The waterspout occurred in 1998 during the winter months. At that time there was about 600,000 cubic yards of lava a day, running into the ocean below the Pu'u O'o vent. The steam plume resulting from the interaction of sea water and molten lava roiled up in a dense white expanding column like an actively forming cumulo nimbus cloud. Occasionally, small vortex swirls of steam would form beneath the main plume almost like miniature tornados. They would extend from the underside of the steam plume to the surface of the ocean and would last for only a minute or two and then dissipate as they moved down wind and the distance between the bottom of the steam plume and the ocean surface increased.
      One day when we were still above the top of the pali 5 miles or so from the shoreline, we noticed what appeared to be a water spout beneath the steam plume.
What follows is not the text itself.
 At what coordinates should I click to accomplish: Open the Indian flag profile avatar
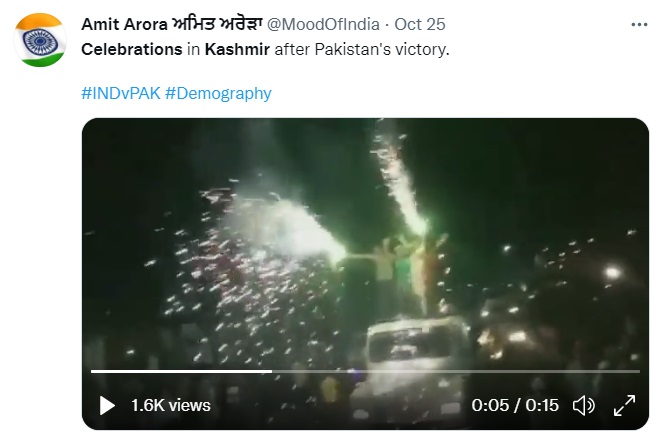[40, 40]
The water spout was much thicker than the usual steam vortices. At the base it appeared to be about a hundred feet thick. We flew down to get a closer look and sure enough it was definitely a water spout. It continued to gain energy and moved further downwind gradually attaining a life of its own without the necessary input of energy from the steam plume. The ceiling was about 4,000 feet that day and the atmospheric conditions were unstable. The steam plume had given birth to this water spout.
      The water spout grew larger and became self sustaining. Soon it had separated itself completely from the steam plume and snaked from the ocean surface all the way up into the 4,000 foot ceiling. It moved south just off shore and continued for as long as we stayed on the scene watching it. Several helicopters had flown past it at about 500 feet. It was easy to see how big it was with the a helicopter sillouetted against it. It would have been interesting to follow it to see how long it endured, but our tour schedule precluded hanging around to watch it.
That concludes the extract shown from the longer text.